En uno de esos solitarios y melancólicos lunes, mirando a la nada por la ventana del colectivo, esperando retornar a su casa, triste y mojado, pensando en que tendrá que hacer mañana.
Y de repente entre la lluvia y los autos le inunda un sentimiento de vacío. La introspección es el mejor amigo del solitario y del que se cree bueno, por eso, es su más fiel compañía.
Ahí, llega a un punto distinto de su ser; el arché de su existencia, sale un poco de sí mismo, por primera vez en su vida; da un sondeo al universo, ve las cosas pero sin sus ojos humanos, las toca, sin sus manos, las saborea, sin su boca.
En ese momento se siente como la luz; tan grande como aquel fulgor, pero a su vez tan simple como lo más ordinario; como la ciudad.
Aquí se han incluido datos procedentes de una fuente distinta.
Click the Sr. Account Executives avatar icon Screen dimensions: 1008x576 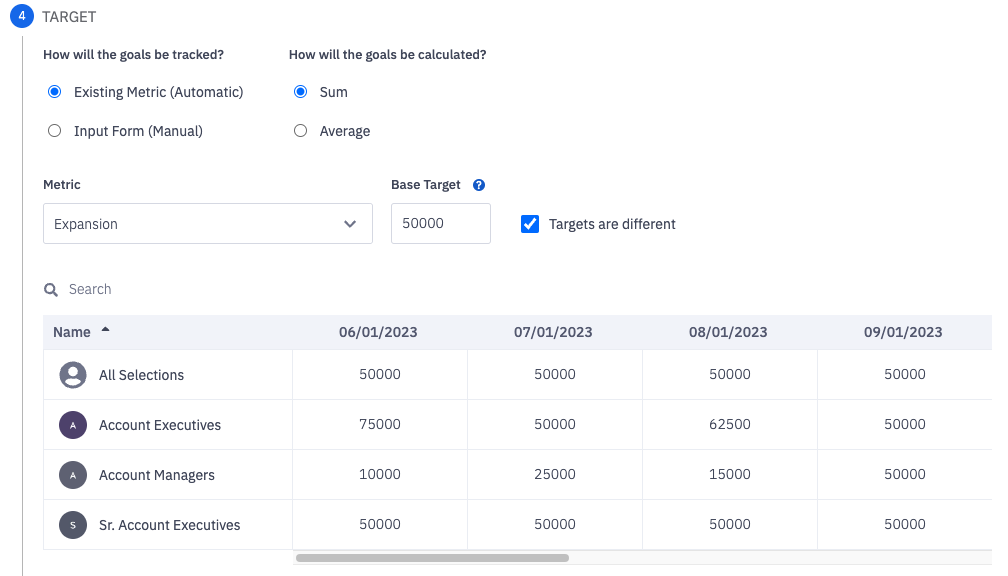[72, 525]
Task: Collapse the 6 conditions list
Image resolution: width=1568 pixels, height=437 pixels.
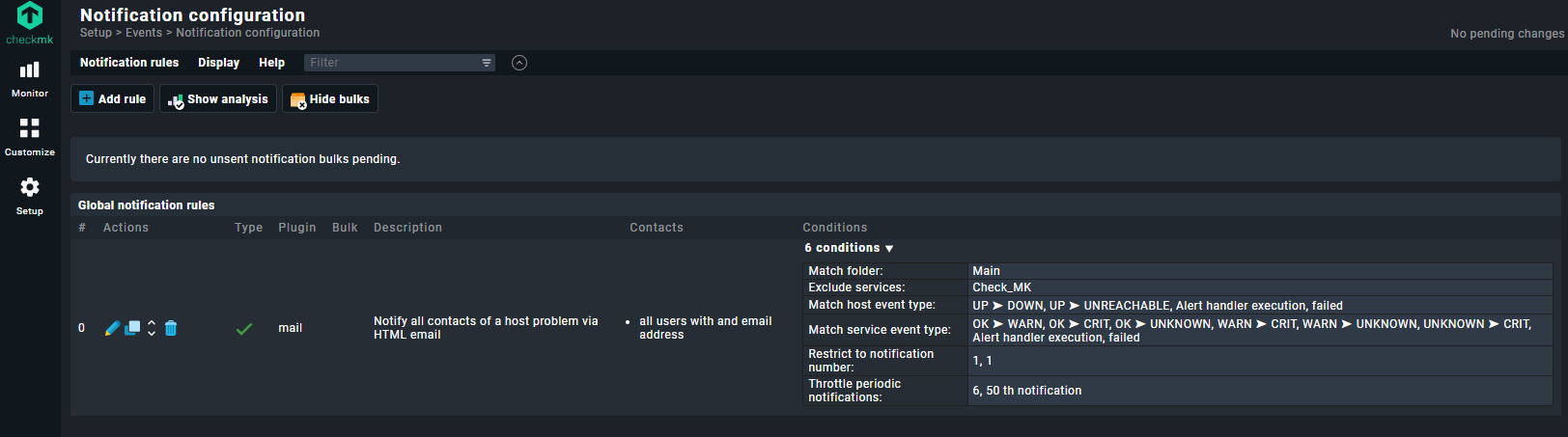Action: (849, 248)
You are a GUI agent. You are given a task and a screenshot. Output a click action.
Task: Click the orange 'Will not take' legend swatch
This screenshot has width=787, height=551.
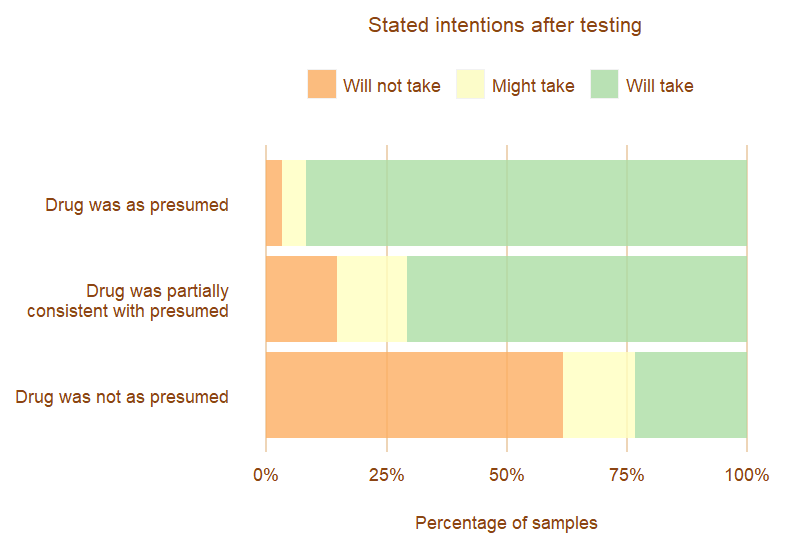tap(321, 85)
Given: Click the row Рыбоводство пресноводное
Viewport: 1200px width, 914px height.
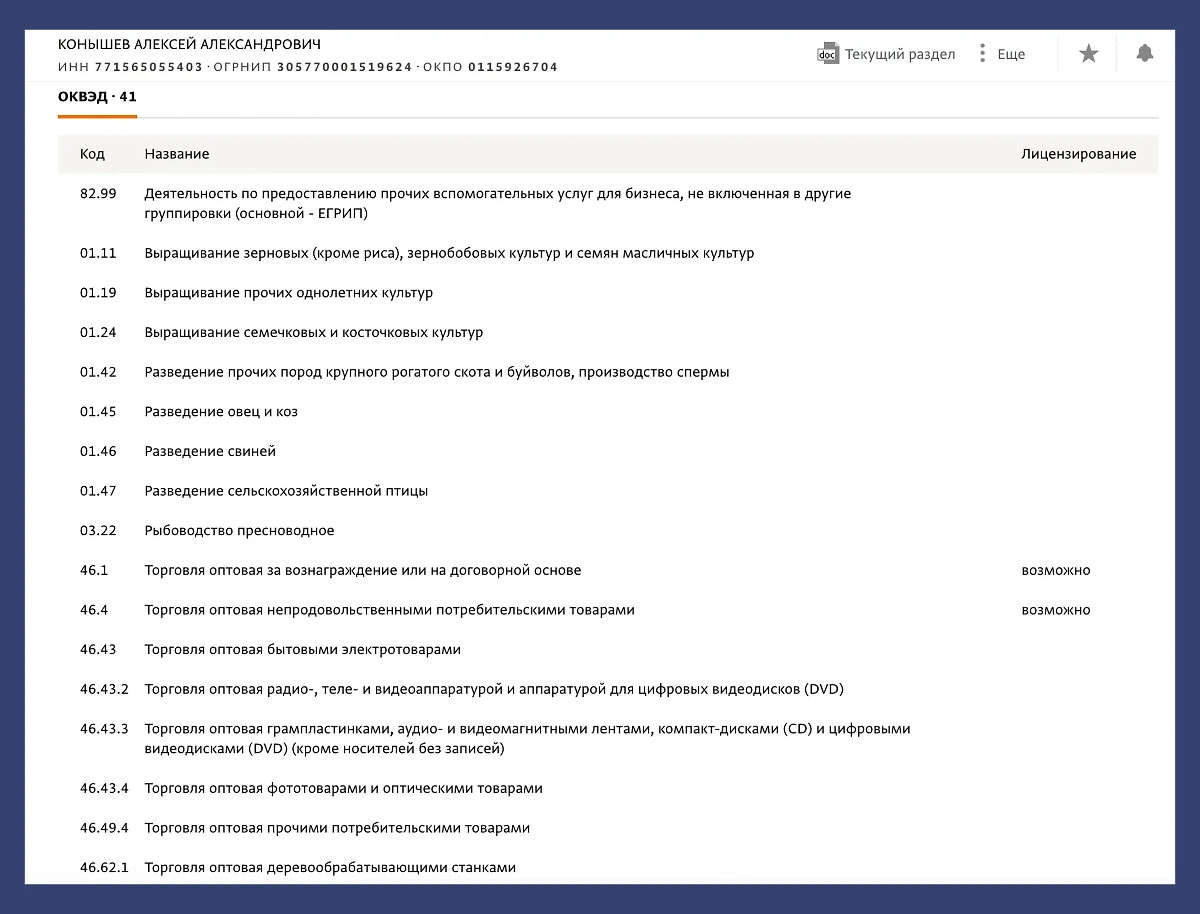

Poco a poco él va bajando, hasta ver un mar enorme en el que conviven toda clase de olas, pero al fin y al cabo, es un simple conglomerado de líquido.
Y por fin, aquel hombre triste, aquel payaso; aquel ordinario transeúnte, nos observa: ve que parecemos bichos, aún así le parecemos raros, quiere bajar pero no está preparado. Los edificios le parecen aberrantes y misteriosos, los bondis grandes mantis y las calles desconocidas.
En un momento nos distingue a nosotros, esa gran bola de carne a la que supo parecerse; ese rejunte humano, con supersticiones y emociones, pensando que va a comer hoy y cómo va a desayunar las dudas mañana, pensando en todos aquellos a los que odia y la mina que le gusta, pero no le da bola; al fin y al cabo, un dios los quiso encaminar hacia la sabiduría, pero extrañamente, dispuso que mediante el dolor obtendrán la verdad.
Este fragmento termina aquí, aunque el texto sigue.